▶ [Text provided]
*** Block opens ***

More creepy government invasion ... Stealing your child's DNA.
DNA Deception
When state health officials were sued last year for storing infant blood samples without parental consent, they said it was for medical research into birth defects, childhood cancer and environmental toxins. They never said they were turning over hundreds of dried blood samples to the federal government to help build a vast DNA database — a forensics tool designed to identify missing persons and crack cold cases.
A Texas Tribune review of nine years' worth of e-mails and internal documents on the Department of State Health Services’ newborn blood screening program reveals the transfer of hundreds of infant blood spots to an Armed Forces lab to build a national and, someday, international mitochondrial DNA (mtDNA) registry.
DSHS spokeswoman Carrie Williams says that while the department’s general philosophy was to save blood spots for public health research, “we did not have an exclusive policy.” She says DSHS participated in the project because officials believed it would help in missing-persons cases — and knew the blood spots could not be linked back to a particular individual. “Our understanding of mtDNA is that it’s not used to pinpoint exactly who a person is, but can help determine origins,” Williams says. “Our intentions were good ones.”
But Jim Harrington, the civil rights attorney who filed the blood spot lawsuit last year on behalf of five Texas parents, believes DSHS meant to deceive the public. When he was negotiating with state officials, he says, he specifically asked what research the blood spots were being used for — and there was no mention of the federal mtDNA project. He says he was stunned by how quickly the state settled the lawsuit. “Sometimes there are slam-dunk cases, but I’d never seen this kind of case settle without discovery,” says Harrington, director of the Texas Civil Rights Project. “This explains the mystery of why they gave up so fast.”
For decades, the state has screened newborns for a variety of birth defects, pricking their heels and collecting five drops of blood on a paper card. Until 2002, the cards were thrown out after a short storage period. But starting that year, the state health department began storing blood spots indefinitely, for “research into causes of selected diseases.” Four years later, DSHS began contracting with Texas A&M University’s School of Rural Public Health to warehouse the cards, which were accumulating at a rate of 800,000 a year. State health officials never notified parents of the changes; they didn’t need consent for the birth-defect screening, so they didn’t ask for it for research purposes.

*** Block closes ***

▶ [Data excerpts]

*** Block opens ***

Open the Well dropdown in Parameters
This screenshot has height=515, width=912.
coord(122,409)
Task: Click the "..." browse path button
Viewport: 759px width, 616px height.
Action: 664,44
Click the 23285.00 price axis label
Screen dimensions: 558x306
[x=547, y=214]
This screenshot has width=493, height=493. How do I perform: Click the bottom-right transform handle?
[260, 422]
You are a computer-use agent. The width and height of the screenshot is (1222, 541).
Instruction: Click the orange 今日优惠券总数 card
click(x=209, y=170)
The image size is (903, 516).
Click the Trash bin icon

*** Block closes ***
*** Block opens ***

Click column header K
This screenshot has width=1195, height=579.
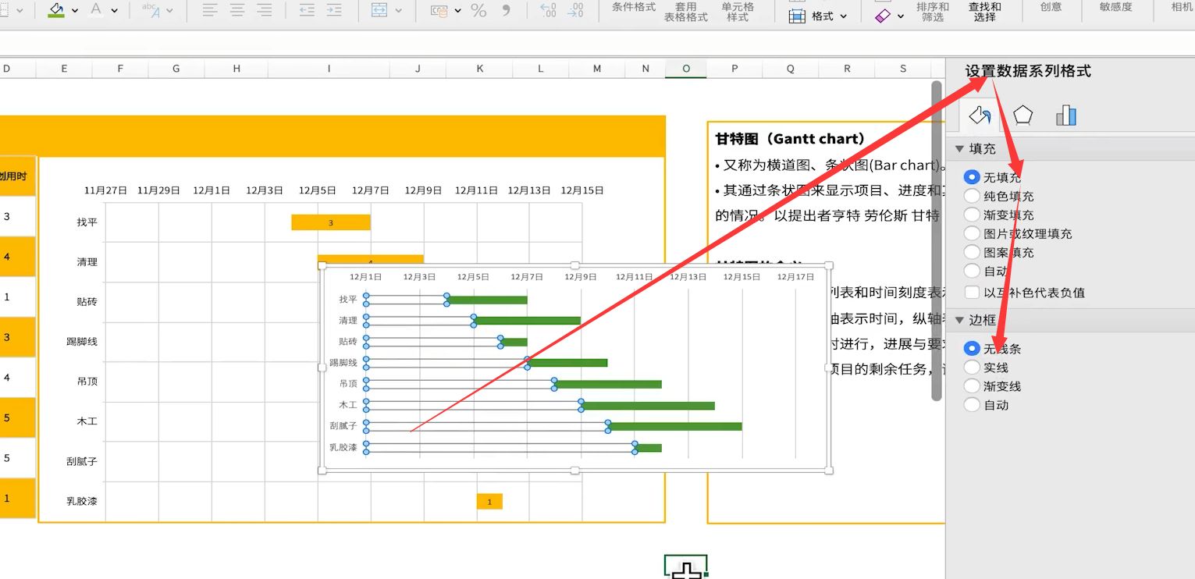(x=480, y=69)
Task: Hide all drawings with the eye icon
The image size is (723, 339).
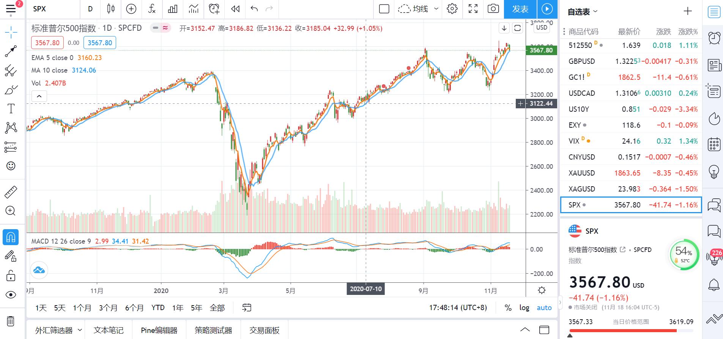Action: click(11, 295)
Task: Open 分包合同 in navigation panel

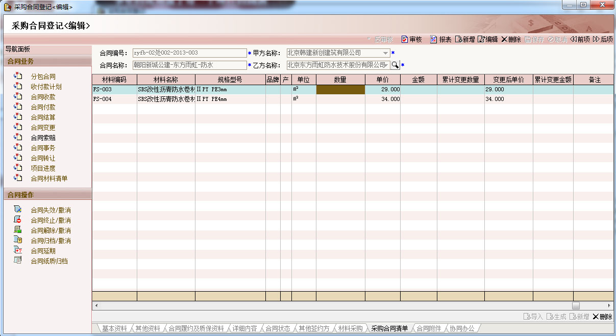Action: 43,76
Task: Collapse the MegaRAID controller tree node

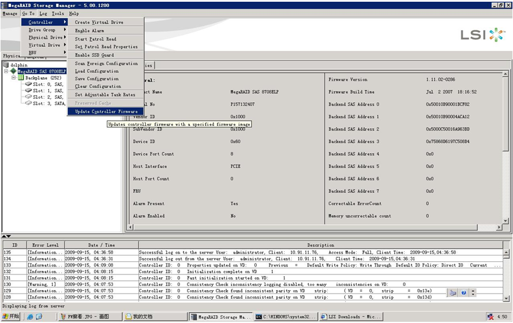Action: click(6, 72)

*** Block closes ***
*** Block opens ***

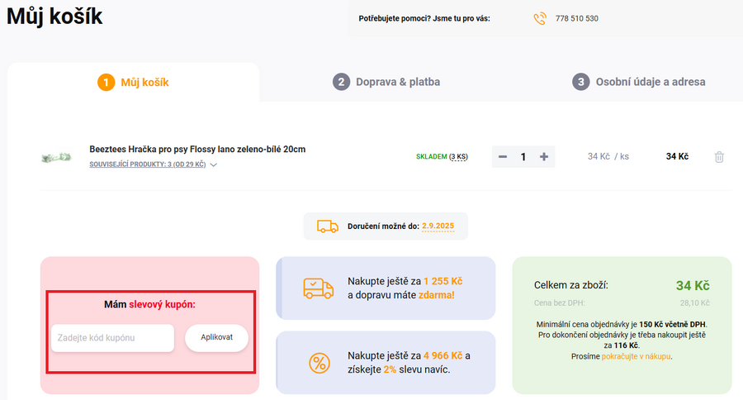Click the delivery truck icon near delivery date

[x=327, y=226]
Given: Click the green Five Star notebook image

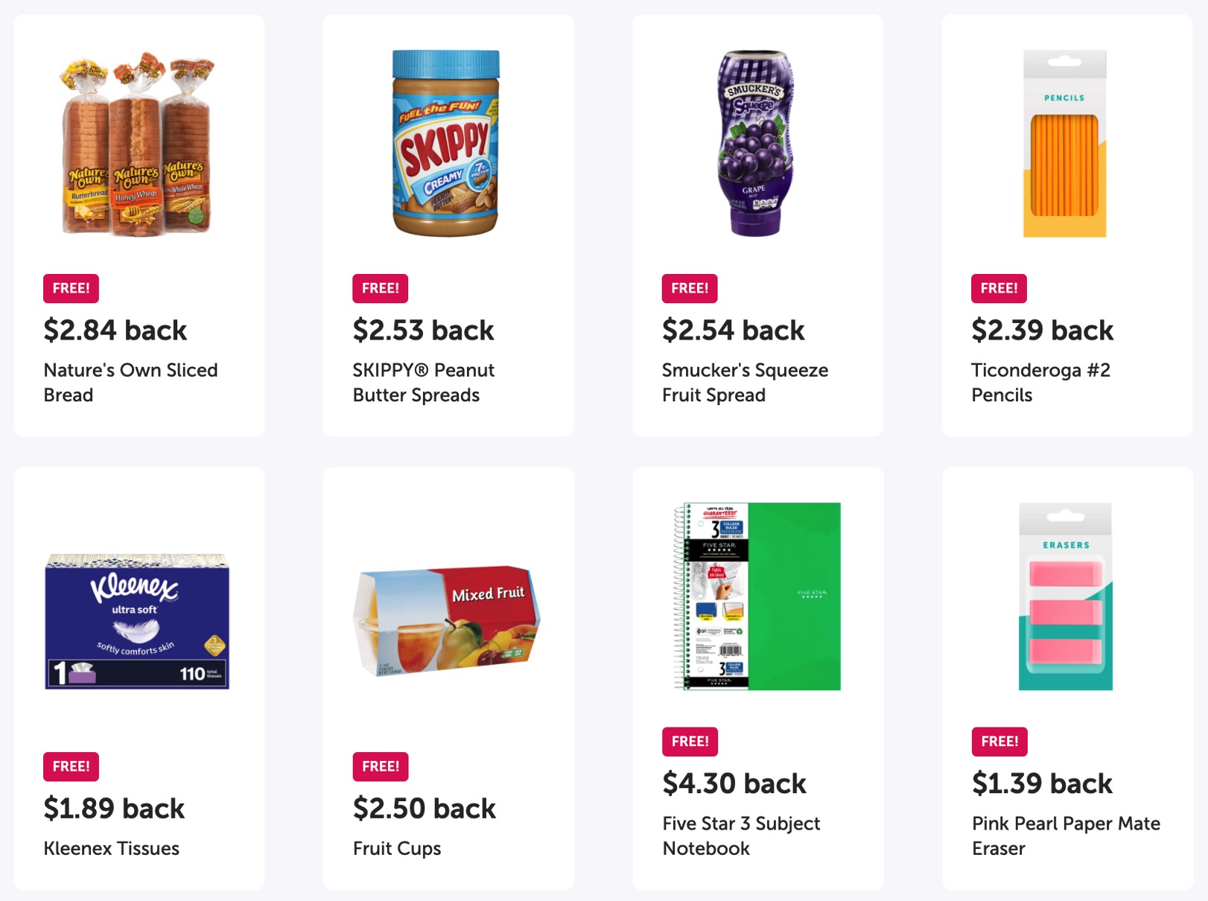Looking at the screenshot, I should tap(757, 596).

*** Block closes ***

▶ [Exercise objective] Continue the article on the Texas newborn blood samples from its last paragraph onward.

▶ [Answer to the exercise]
Between 2003 and 2007, the state gave 800 de-identified blood samples to the Armed Forces DNA Identification Laboratory (AFDIL) to help create a national mtDNA database.
[P]art of the President’s DNA Initiative launched under George W. Bush. The researchers wanted “anonymous and maternally unrelated” blood samples from Texas Caucasians, African-Americans and Asians — and from Hispanics and Native Americans in particular — to round out their genetic record. The researchers also took samples from prison populations and infant blood screening in other states, including Florida, Minnesota and California. They did not pay Texas for the samples.
Eventually, research proposals indicate, federal officials hoped to be able to share this data worldwide, “for international law enforcement and investigation in the context of homeland security and anti-terrorism efforts.”
Oh, oh, well ... Bush was just "keeping us safe" by collecting the sheeples DNA. We have to "support" our Armed Services by providing our Masters with our DNA, dontcha know?
C'mon now, this is AMERICA! Our politicians and unelected bureaucrats are as pure as the wind driven snow. Only an "extremist" would question the motives of stealing your child's DNA. You crazy person, you!
America has gone from a revolutionary war that established the freest society man has ever known ... to a nation of sheep.
All your children are belong to the government.